- **Instructions to follow**: Extract each line of the listing that contains the string "field". Case counts.

- **Data for processing**:
◆ ◆ ◆
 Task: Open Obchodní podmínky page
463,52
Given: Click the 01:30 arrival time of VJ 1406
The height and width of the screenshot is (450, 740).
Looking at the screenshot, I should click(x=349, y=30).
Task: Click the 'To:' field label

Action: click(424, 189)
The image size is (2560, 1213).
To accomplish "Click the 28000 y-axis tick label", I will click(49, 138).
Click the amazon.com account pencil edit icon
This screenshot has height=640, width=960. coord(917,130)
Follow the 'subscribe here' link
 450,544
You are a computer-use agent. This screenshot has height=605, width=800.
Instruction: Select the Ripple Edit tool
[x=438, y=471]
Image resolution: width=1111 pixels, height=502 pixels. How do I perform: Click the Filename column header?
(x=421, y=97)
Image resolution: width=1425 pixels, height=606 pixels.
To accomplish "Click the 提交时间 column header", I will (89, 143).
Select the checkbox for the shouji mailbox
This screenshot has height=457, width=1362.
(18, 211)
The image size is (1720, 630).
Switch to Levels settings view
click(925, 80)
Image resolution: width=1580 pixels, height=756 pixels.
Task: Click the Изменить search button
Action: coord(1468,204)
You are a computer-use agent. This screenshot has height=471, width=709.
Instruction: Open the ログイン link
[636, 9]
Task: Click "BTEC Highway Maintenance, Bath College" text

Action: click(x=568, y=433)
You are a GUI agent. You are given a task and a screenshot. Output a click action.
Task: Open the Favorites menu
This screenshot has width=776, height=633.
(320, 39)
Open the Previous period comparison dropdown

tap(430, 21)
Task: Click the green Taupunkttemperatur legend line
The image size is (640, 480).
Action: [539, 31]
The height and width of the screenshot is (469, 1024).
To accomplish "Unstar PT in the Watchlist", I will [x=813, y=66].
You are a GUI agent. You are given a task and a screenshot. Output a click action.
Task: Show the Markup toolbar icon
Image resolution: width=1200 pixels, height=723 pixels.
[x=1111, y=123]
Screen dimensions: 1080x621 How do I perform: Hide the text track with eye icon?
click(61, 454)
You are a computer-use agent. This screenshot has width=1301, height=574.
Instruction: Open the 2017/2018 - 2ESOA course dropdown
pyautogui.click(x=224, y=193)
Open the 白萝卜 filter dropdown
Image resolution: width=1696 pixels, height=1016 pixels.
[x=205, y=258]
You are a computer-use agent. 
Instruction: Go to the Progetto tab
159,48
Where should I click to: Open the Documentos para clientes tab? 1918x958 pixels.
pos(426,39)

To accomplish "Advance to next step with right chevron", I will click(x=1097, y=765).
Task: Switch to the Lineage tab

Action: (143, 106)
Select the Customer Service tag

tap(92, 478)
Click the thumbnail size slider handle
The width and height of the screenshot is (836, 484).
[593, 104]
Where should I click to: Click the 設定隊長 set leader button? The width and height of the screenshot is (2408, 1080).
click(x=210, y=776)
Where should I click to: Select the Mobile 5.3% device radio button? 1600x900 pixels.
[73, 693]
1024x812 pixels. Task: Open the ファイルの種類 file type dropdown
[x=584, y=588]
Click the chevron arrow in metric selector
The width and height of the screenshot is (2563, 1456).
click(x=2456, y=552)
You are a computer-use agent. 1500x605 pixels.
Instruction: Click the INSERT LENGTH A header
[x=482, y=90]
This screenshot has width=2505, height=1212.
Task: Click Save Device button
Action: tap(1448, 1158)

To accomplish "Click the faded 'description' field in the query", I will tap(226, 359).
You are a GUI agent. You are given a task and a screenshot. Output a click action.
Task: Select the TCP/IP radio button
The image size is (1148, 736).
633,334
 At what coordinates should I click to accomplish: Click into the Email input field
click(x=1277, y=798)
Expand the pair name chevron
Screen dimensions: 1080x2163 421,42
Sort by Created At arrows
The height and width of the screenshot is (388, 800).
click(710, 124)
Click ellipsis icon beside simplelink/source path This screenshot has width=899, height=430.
◆ ◆ ◆
- **Exercise result**:
Task: Click the 'To:' field label
To accomplish "Click the faded 'description' field in the query", I will tap(226, 359).
 At what coordinates should I click to accomplish: Click into the Email input field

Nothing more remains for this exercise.